Dans les faits, chaque étage est constitué de 4 portes, chacune ayant une valeur allant de 0,5 à 3 (sachant que les virgules sont en fait arrondies au supérieur) et vous pourrez associer une porte à une statistique pour l’augmenter en conséquence. Il faudra donc, dans l’ordre :
- Se diriger vers la porte
- Selectionner la statistique que l’on souhaite augmenter et valider une première fois
- Valider une seconde fois en entrant cette fois-ci dans la pièce
- Lire 3 boites de dialogues nous expliquant que l’on a trouvé une icône nous renforçant
- Faire ça 4 fois pour chaque porte, puis parler à un PNJ qui nous propose de passer un niveau
- Descendre à l’étage suivant et recommencer autant de fois que l’on a de niveaux à gagner.
Histoire d’aller toujours plus au fond du fun, il faudra quelques rares fois jouer à un mini-jeu afin de renforcer le potentiel d’une pièce, mini-jeu où l’on ne peut, évidemment, pas échouer.

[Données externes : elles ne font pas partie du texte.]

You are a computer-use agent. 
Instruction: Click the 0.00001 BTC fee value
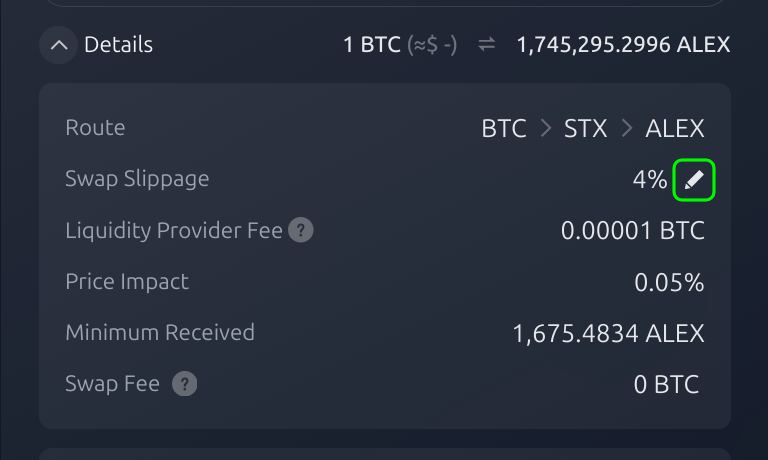(x=633, y=230)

Heureusement, YIIK dans sa grande miséricorde, accorde les niveaux de manière automatique à nos compagnons, même s’il sera nécessaire de parler à un PNJ dans le Mind Dungeon pour se faire. C’est d’ailleurs l’occasion de se rendre compte du déséquilibre total entre notre héros et notre crew puisque ceux-ci peuvent parfois avoir des boosts d’une dizaine de points au total, contre une moyenne de 4 pour Alex. Et pourtant, à terme, ça sera notre avatar qui roulera sur tous les ennemis du jeu, boss compris.

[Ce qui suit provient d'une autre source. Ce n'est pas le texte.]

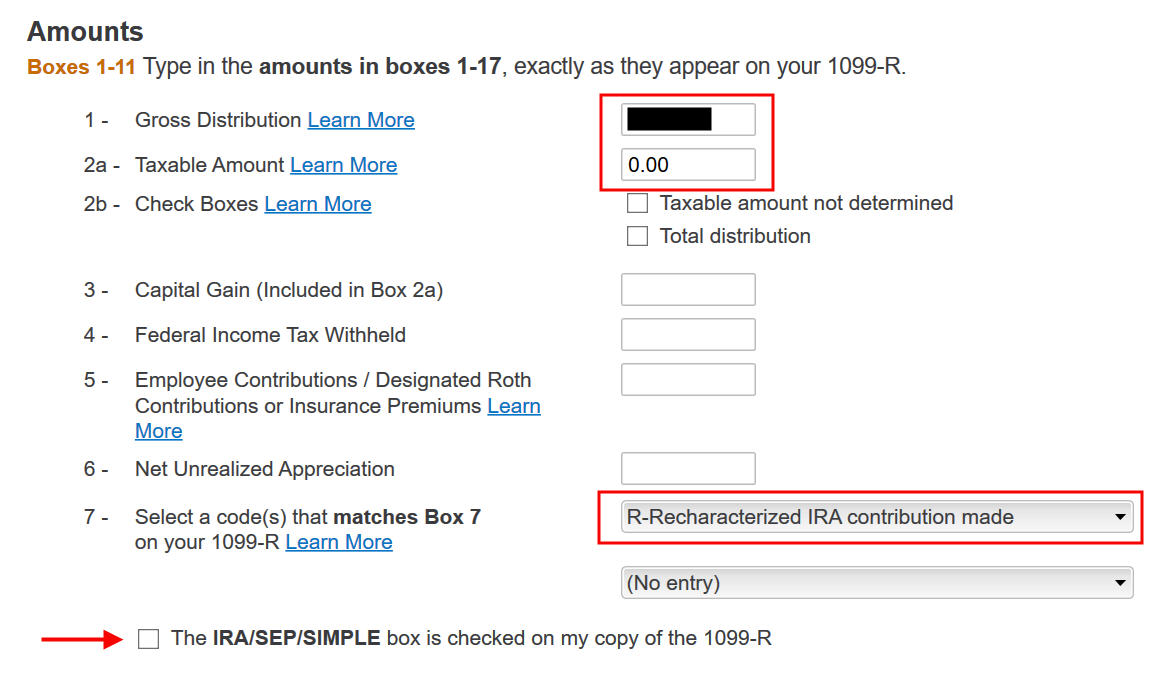Click the Capital Gain input box
1164x674 pixels.
(x=688, y=289)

Existential Crisis Simulator
Au milieu de tout ça, est-il encore possible de retirer quelque chose de bon de YIIK ? Si comme énoncé auparavant la partie artistique est plutôt maîtrisée, elle va de pair avec la narration. Manquant cruellement pendant une bonne moitié du jeu de véritables enjeux, c’est lorsque la menace de destruction planétaire si cher aux RPG pointe le bout de son nez que la qualité d’écriture commence à s’effriter sérieusement. Déjà forcément réservé aux anglophones puisqu’il n’est pas traduit, il faudra en plus posséder un niveau plutôt élevé pour réussir à retirer quelque chose des textes parlant essentiellement de philosophie et de métaphysique. Mais là où d’autres jeux parviennent à distiller ce genre de discours dans le gameplay (Zero Escape, NieR, etc.), YIIK se fatigue à tenter d’expliquer ses concepts par des dialogues quitte à se répéter encore et encore. Le tout au grand dam de notre personnage principal qui sombrera dans une crise existentielle, rongeant petit à petit le lien que le joueur a pu tisser avec lui, si tant est qu’il ait existé un jour. Et lorsque l’on croit notre calvaire terminé, nous sommes seulement récompensés par un épilogue anti-climatique au possible, avec certains éléments qui sentent le déjà-vu pour ceux ayant terminé Earthbound, si ce n’est carrément plagiés aux yeux des joueurs de Persona 3.